Elder care emergencies like falls, acute infections, strokes, heart attacks, or sudden declines in functioning often leave families scrambling. Challenging care decisions must be made quickly in these situations, and the patient’s immediate family members often bear the financial and emotional weight of these choices. Without the proper plans and documents in place, seniors and caregivers alike are left feeling stressed, confused and unprepared.
These kinds of scenarios are not uncommon, so why aren’t families getting together to plan for the future and all the uncertainties it holds?
Tackling Tough Conversations With Aging Parents
We plan for just about everything throughout our lives—education and career decisions, major purchases, where we want to live, when we’d like to retire, etc. However, it would seem that a parent and child talking about future plans is a rarer occurrence than we’d like to think. Discussing legal and financial details, long-term care options and end-of-life preferences can be uncomfortable, but denial, procrastination and lack of communication come with serious consequences.
Fortunately, there are a few simple guidelines you and your family can follow now to help prepare for many of the difficult scenarios that may come with advancing age and illness. These tough conversations take time and patience, but it’s in everyone’s best interest to begin an honest dialogue about elder care planning before a crisis strikes.
10 Tips on Planning for Aging Parents’ Needs
Find a conversation starter.Take a chance and start a conversation with your parents about health, illness and aging. Try using a story in the media, a book, a television show or a movie that you saw recently as a jumping-off point. Let your family read/watch the material and talk to them about it a few days later. This will give you an idea of how open everyone is to having these discussions.
Personal anecdotes can have a powerful impact.If you have a friend or another family member who experienced a health crisis recently, share this story with your parents. Discuss the ways in which this person’s preparation (or lack thereof) impacted their family’s ability to cope and their own well-being. See if relaying this experience naturally transitions into discussing your own family situation.
Ask sincere questions.Create discussions that enable your parent to examine their life and the meaning that it holds for them. These reflections help strengthen relationships within the family, which can help to increase trust and facilitate open communication. Ask questions like, “What has been your most meaningful experience?” “What are you most proud of?” “Can you tell me about the day I was born?” “What is it like to watch me be a parent?” If you show genuine interest in their past, their point of view, their opinions and their dreams, you will be better equipped to assist and support them no matter what the future holds.
Be a good listener.Silence is an undervalued communication tool. Do not forget to really listen to your parent’s wants, needs and concerns. If you interrupt or try to immediately interpret what your parent is saying, it can create communication barriers. Make sure to listen and then ask follow-up questions to be sure you fully understand what was said.

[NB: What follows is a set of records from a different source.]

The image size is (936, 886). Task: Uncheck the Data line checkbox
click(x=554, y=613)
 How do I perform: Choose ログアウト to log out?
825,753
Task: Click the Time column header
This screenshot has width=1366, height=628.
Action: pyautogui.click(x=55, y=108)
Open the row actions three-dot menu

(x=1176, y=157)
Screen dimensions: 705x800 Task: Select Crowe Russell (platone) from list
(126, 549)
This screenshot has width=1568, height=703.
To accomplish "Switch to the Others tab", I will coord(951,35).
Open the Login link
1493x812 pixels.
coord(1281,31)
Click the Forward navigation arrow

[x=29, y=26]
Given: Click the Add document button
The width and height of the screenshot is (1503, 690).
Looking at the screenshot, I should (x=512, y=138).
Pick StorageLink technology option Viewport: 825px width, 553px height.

Be conscious of your terminology.The words and phrases we use to communicate may seem like an insignificant part of this conversation, but they reveal quite a bit about a person’s thoughts on and feelings about what they’re discussing. For example, estate planning and end-of-life care tend to be difficult or even “morbid” topics of discussion because they revolve around death. However, they are extremely important to cover. When death has come up in the past, does your parent usually use the word death? Die? Deceased? Passed on? Met their maker? Left us? Respect their terminology and the distance it may or may not create between them and that topic. Allow your parent to protect themselves with their own language, and follow their lead.
Take your time.If your family is not used to discussing sensitive topics openly and directly, things cannot change overnight. Use the aforementioned tips to address small aspects of long-term care planning one at a time. For example, break legal planning, financial planning, long-term care options, funeral arrangements and other topics into individual conversations rather than tackling them all at once. Follow up every few months until you are satisfied with the depth of the conversation and your understanding of your parents’ preferences and preparations.
Remember your history.Each family has their own set of unique communication styles, personal history, cultural influences, generational influences, gender roles, expectations, etc. Work with what you have. Forcing a conversation will only be unproductive and distressing for everyone involved.
Be honest.Explain your genuine reasons for addressing these matters. Most adult children want to do right by their parents but cannot advocate for them without first gathering some crucial information and authorizations. Express your concerns and desire to ensure their preferences are respected both in life and after they’ve passed.
Encourage legal preparations.Discussions are fantastic and absolutely help you facilitate and follow through on your parents’ wishes. However, conversations around the kitchen table won’t give you or your siblings the legal ability to make decisions about your parents’ care should the worst happen. Working with an elder law attorney to formalize and sign important documents like wills, powers of attorney (POA), advance directives and trusts will ensure Mom and Dad’s plans are carried out with their best interests in mind.
Get creative and be persistent.Conversations about future plans with aging family members may not work the first time or even the fifth time. Hang in there. Adapt your approach, do some research and try again. The process of hammering out the details may not be pleasant, but doing so is an invaluable gift that will likely benefit the entire family.